The bone marrow is the adult tissue where all cells of the blood are generated from hematopoietic stem cells in a process termed hematopoiesis. The differentiation and maturation of blood cells is controlled by a variety of bone marrow-resident cell populations within their microenvironment, the so called niche. While a healthy bone marrow niche supports normal hematopoiesis, perturbations of the niche could give rise to hematological malignancies and vice versa. In particular, a prevailing model of blood cancer postulates niche competition between healthy hematopoietic stem cells and tumor cells. According to this model, tumor cells remodel the microenvironment to gain a competitive advantage over healthy stem cells, which eventually leads to a dominance of tumor cells in the bone marrow niche and the loss of healthy stem cells. Therefore, the bone marrow microenvironment is an important driver of healthy and malignant hematopoiesis and a better understanding of niche interactions underlying blood cell differentiation could reveal novel therapeutic targets for the treatment of blood diseases, such as myelodysplastic syndromes (MDS), representing one of the most frequent blood cell malignancies, commonly giving rise to leukaemia with poor prognosis.

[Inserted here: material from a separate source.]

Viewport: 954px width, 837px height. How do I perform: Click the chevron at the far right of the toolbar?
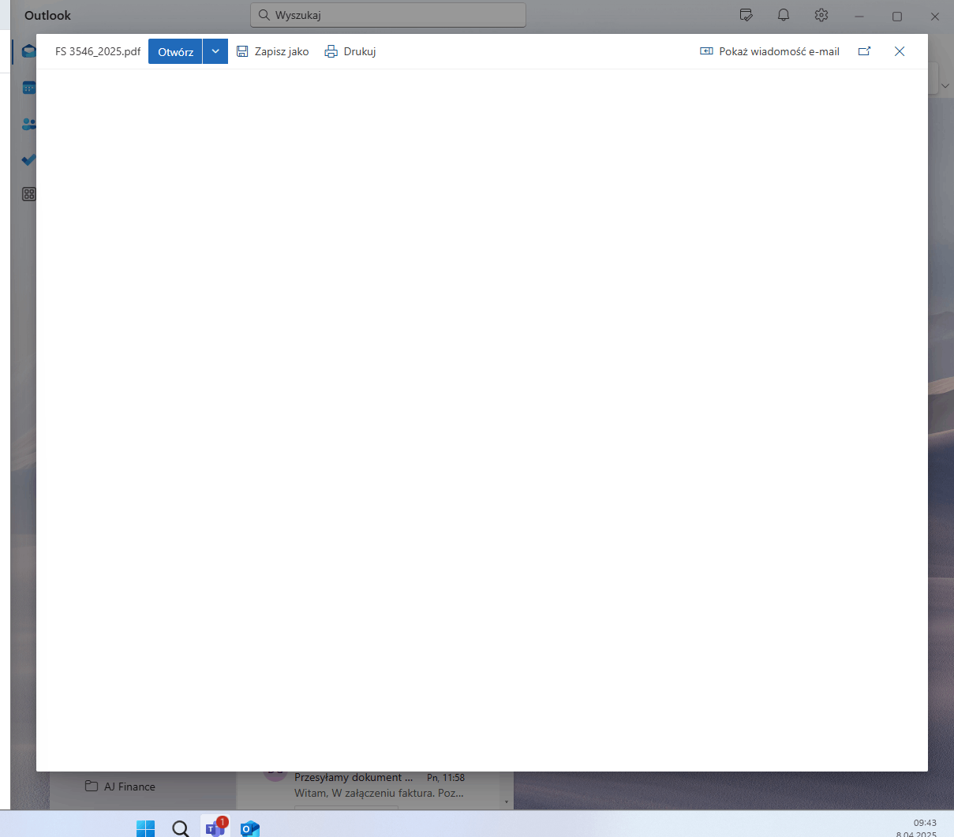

To understand the role of the microenvironment during hematopoiesis, spatial single-cell resolution analysis of bone marrow tissue would be required. To address this challenge within the ImmuNiche project, we are combining state-of-the-art single-cell RNA-sequencing technology with large-scale single-molecule resolution imaging of hundreds of genes in bone marrow tissue sections to create a single-cell resolution spatial map of the bone marrow . We are establishing tailored machine learning methods to integrate these data types and to infer cell-cell interactions and the underlying molecular pathways controlling blood cell differentiation. We will first investigate the bone marrow microenvironment in healthy mice as a model organism, and then apply the same approach to mouse models of myelodysplastic syndromes (MDS) and leukemia.
In parallel, we will collect bone marrow samples from MDS patients across different stages of the disease and perform a similar analysis on these samples to identify conserved disease-related changes of cell-cell interactions, which we prioritise as candidates for functional validation in the mouse model. With this strategy we hope to acquire a better understanding of the emergence of MDS and leukemia by elucidating the involvement of the microenvironment, and, in particular, to identify novel candidates for treating these malignancies.